Is this the tool people online in the business sphere use to say 'align', 'connect', 'next steps', and other buzzwords at lightning speed?

I'd love to see if PixieBrix can:

  • Create a module where I highlight and copy a phrase; The context menu that pops up on a right click would have an option to automatically save it into a Google Doc of my choosing.

Most of PixieBrix seems to work with Sheets, so not quite, but still cool.

When it comes to making custom modules, then the Dev Tools really come into play. Everything after this has been written after the live demo.
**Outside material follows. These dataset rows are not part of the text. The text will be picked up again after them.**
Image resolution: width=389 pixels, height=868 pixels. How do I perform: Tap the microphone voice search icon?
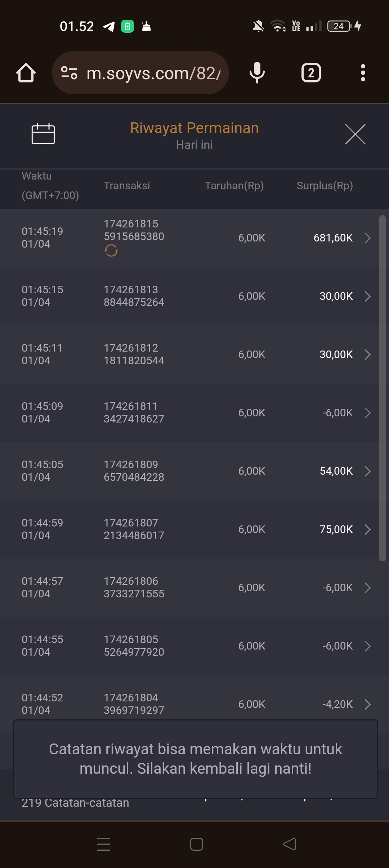[x=257, y=73]
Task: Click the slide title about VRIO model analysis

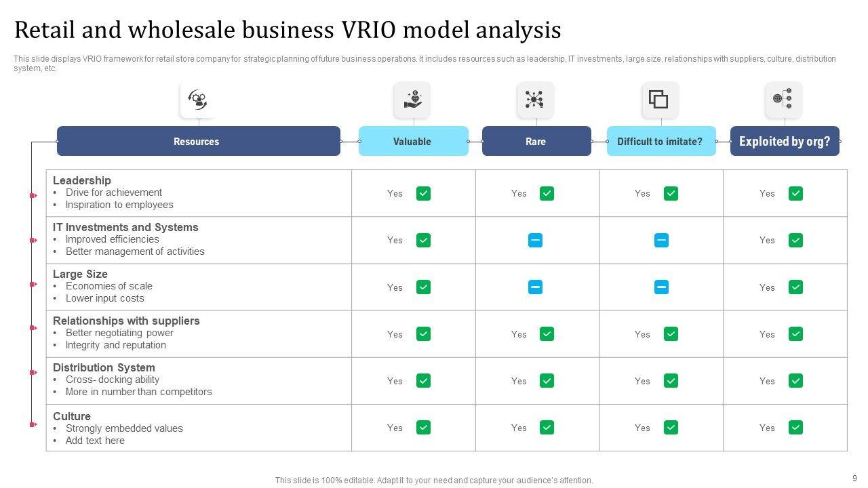Action: pos(288,30)
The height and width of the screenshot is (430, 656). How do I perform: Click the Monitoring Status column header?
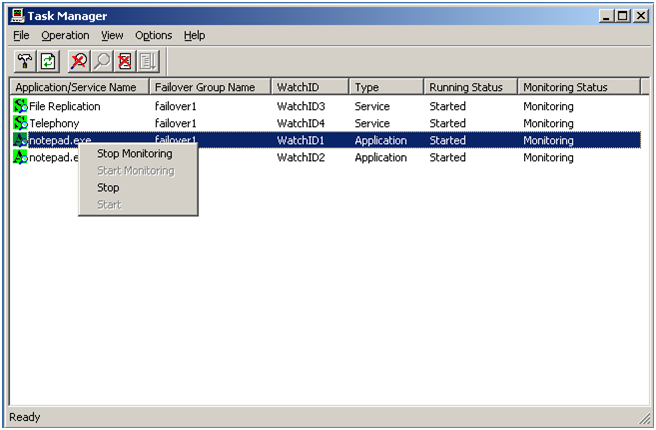pos(565,87)
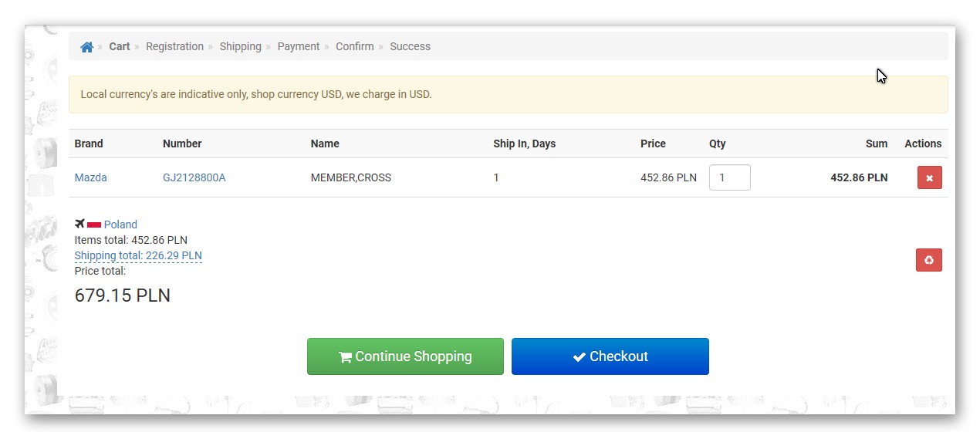Click the home icon in breadcrumb

pyautogui.click(x=86, y=47)
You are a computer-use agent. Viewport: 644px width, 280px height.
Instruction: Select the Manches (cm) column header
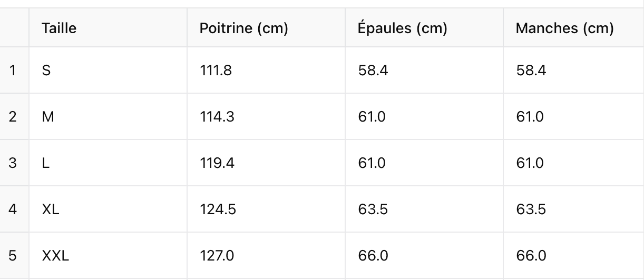click(564, 28)
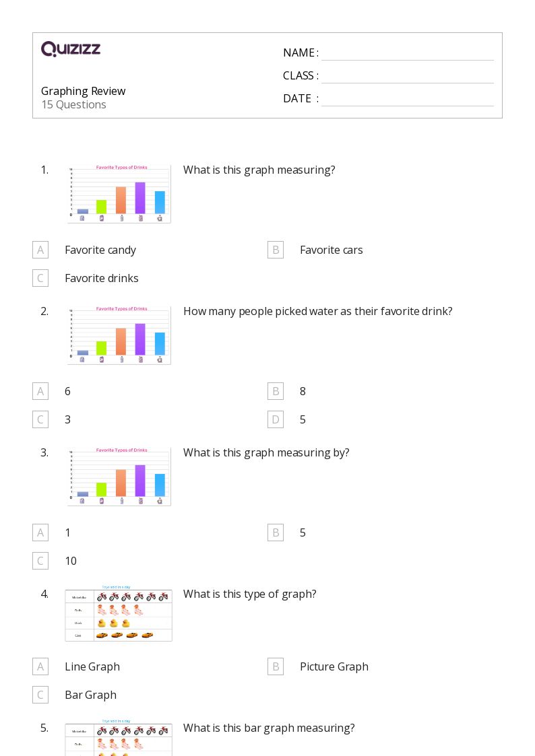Tick box C for Bar Graph

[40, 695]
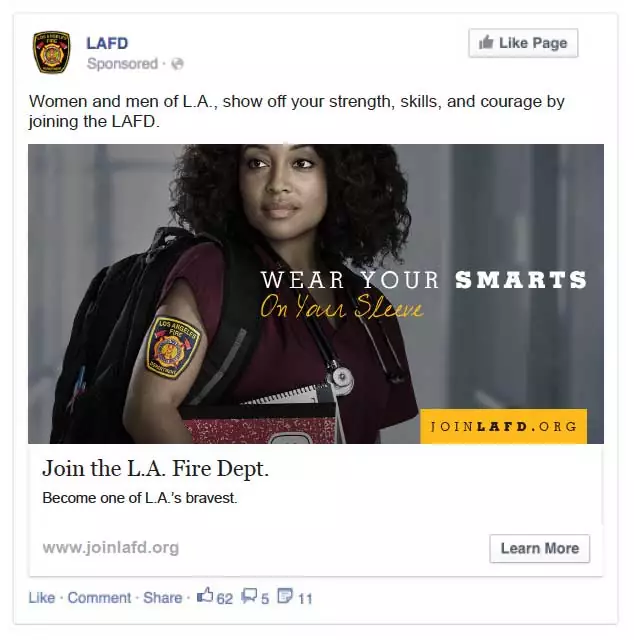Click the Share link under post

162,598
  • There is also an Edge version in the works. I really wish there was a FireFox version in the works too, but baby steps.

 Since I couldn't immediately paste to a Google Doc, I wanted to see if I could at least Translate with the context menu from English to Chinese but the input wasn't inputting. I could highlight the word and the context menu would pop up with Translate, but it wouldn't translate. The debugger that PixieBrix works with had an output, but it wasn't showing anything.

Much like Retool last year, the highlighted text would have to be put into a field (Kind of like assigning something to a variable in Python), in this case it was @output.translatedText (Thank you to Britt Joiner at PixieBritt's Slack for the help!).

And now I can work on my Chinese while reading things in Chrome (rarely). Fun fact, the day this was published, I had to use Chrome for some UX testing. So at least now I can translate from English to Chinese!